The “Squirmers’s” purpose for visiting was much like our reasons for searching for new asteroids, planets, and stars: curiosity, exploration, habitats, resources, self-preservation, etc. What was really intriguing was that, unlike many who were petrified by or repulsed at the sight of the “Squirmers,” they were fascinated by and fond of the lanky, upright, walking reeds they found in our corner of the cosmos. Indeed, from the point of view of the “Squirmers,” human beings were adorable and cute looking, like pirouetting larva infants and babies.
Communicating with the “Squirmers” was initially difficult and sometimes impossible. Not having arms, bodies, and mouths like ours, they gestured completely differently, and also not having vocal cords or hearing organs, they “spoke” and “listened” by signal odors, which smelled like uprooted grass weed. They had a writing system resembling blotches, but it was actually a series of abstract pictures, each representing a full sentence, whose senses and tenses depended on context.
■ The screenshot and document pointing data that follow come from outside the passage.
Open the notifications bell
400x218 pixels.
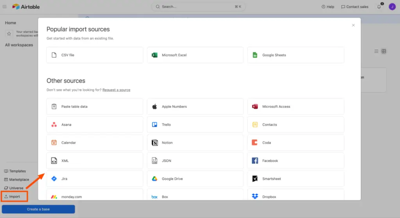(379, 7)
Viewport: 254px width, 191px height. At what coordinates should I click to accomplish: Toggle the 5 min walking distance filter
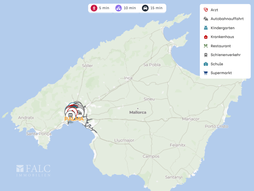(100, 8)
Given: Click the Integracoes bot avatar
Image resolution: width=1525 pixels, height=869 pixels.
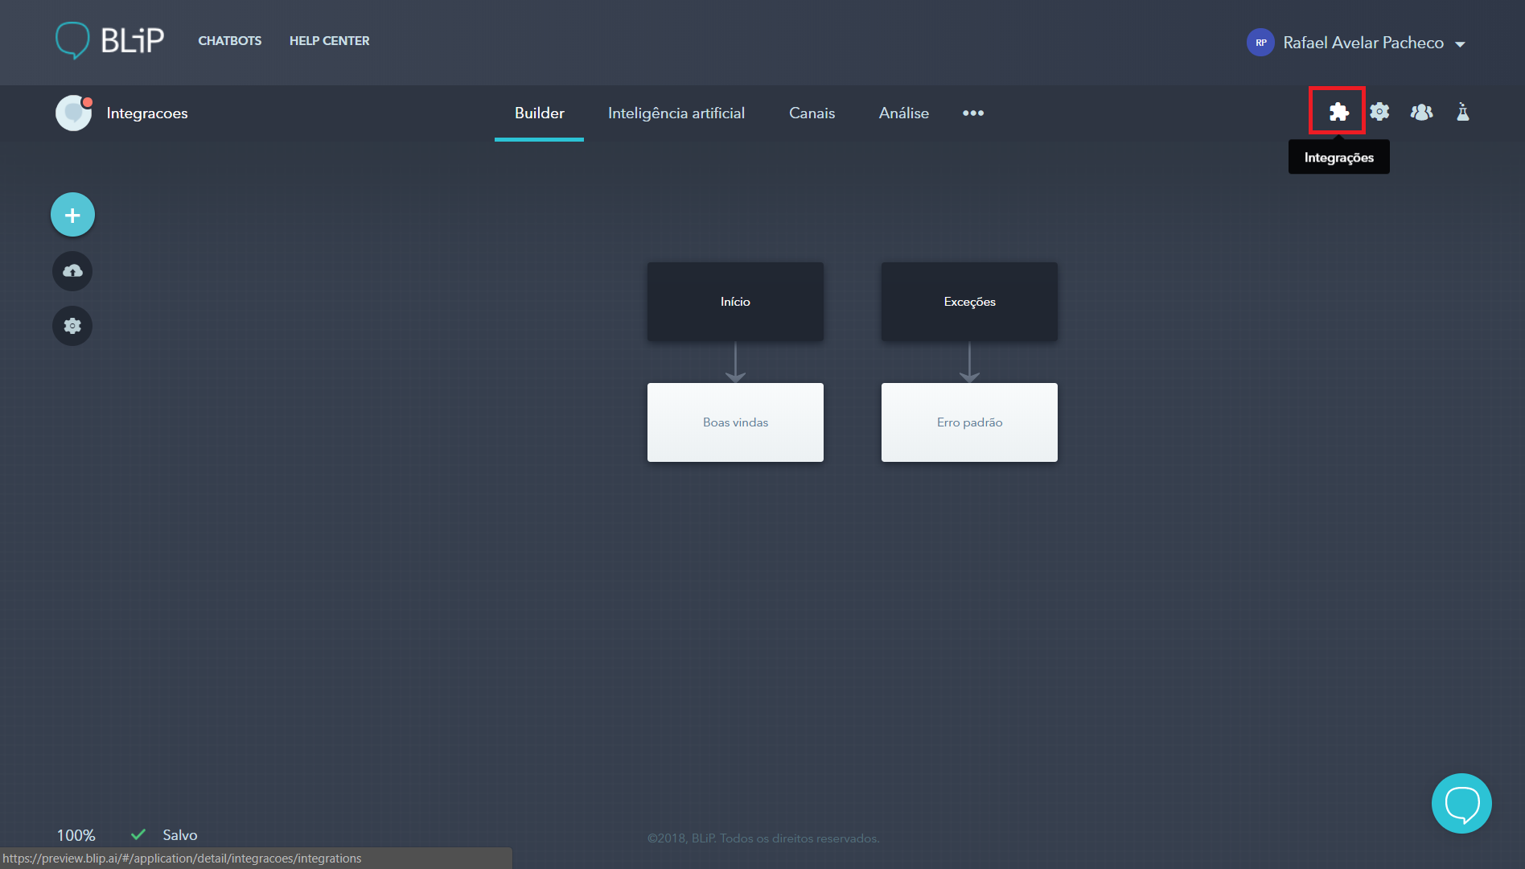Looking at the screenshot, I should point(73,113).
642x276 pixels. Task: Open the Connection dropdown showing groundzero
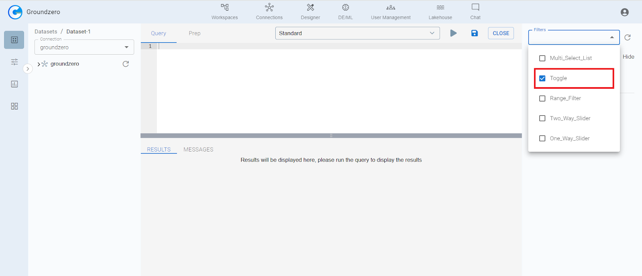(x=84, y=47)
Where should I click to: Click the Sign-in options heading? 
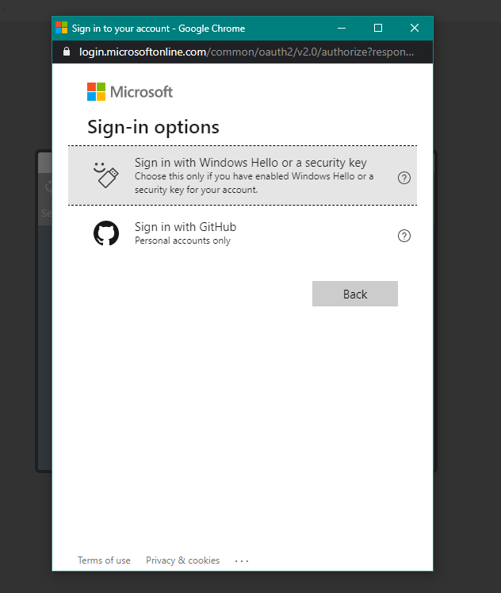click(153, 127)
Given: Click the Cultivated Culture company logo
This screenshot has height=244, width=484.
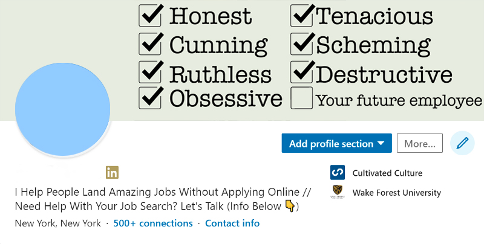Looking at the screenshot, I should point(338,173).
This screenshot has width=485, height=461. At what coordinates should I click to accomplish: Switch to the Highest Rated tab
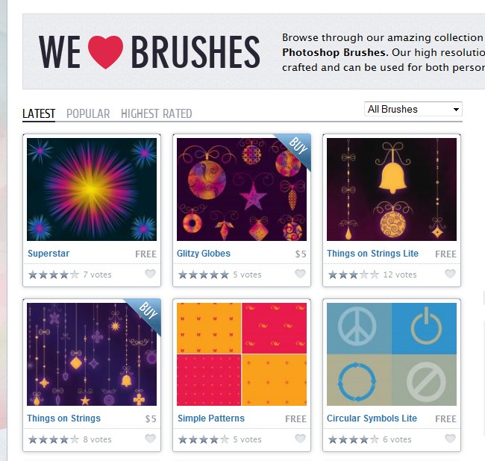[157, 114]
Needless to say, without a spoken equivalent, the script was and remains extremely hard to learn.
Not surprisingly, there was much misunderstanding after the “Squirmers” landed. Many people thought they were witless, though their technology belied the misperception. Nevertheless, despite the hostility the “Squirmers” faced in the beginning, they were benign. As a highly monistic species, they also did not worry about individual death. Revealingly, when the first alienist hate crimes against them occurred, the “Squirmers” literally did nothing, yet twenty-eight of their own had been mutilated and eviscerated. By their philosophical traditions, the living and the dead were a single mode of appearing and not clearly distinguished stages of corporeal existence.
The “Squirmers” certainly cherished life, of course, and strove to preserve their sentience in the violent, indifferent expanse, but mortality itself was never a source of heart sickness to them, in their ten hearts. Their lifespan was significantly long by human standards—five hundred and twelve years—and to be sure, the whole landing party that originally came was composed of some of the most venerable “Squirmers” around. However, physically, distinctions in age between grown “Squirmers” were not obvious, even among themselves. They could naturally slow down their aging process, and they had accelerated healing abilities as well.
So after coming in their spiral-shaped vessels, the “Squirmers” spent seven years introducing themselves around our world and establishing foreign missions for diplomatic relations, friendship exchanges, and inter-system trade. A full thirty years was needed for most people to get used to the “Squirmers,” but already in the ninth year after the arrival, the new generation did not see what the previous problem was about, and in fact, several kids wanted to be “Squirmers,” too.
The culture war between the old and the young seethed for a while, and today, there are still some rogue individuals and groups who revile the “Squirmers.” All the same, even though they look nothing at all like us, they never showed us any malice or harm over fifty-six years, so we last-remaining twenty-first-centurians may as well learn to accept their differences, as they accepted ours.
Alas, there usually is a twist. In reality, as in good fiction, things are rarely what they seem or claim to be. Remember the classic story “To Serve Man”?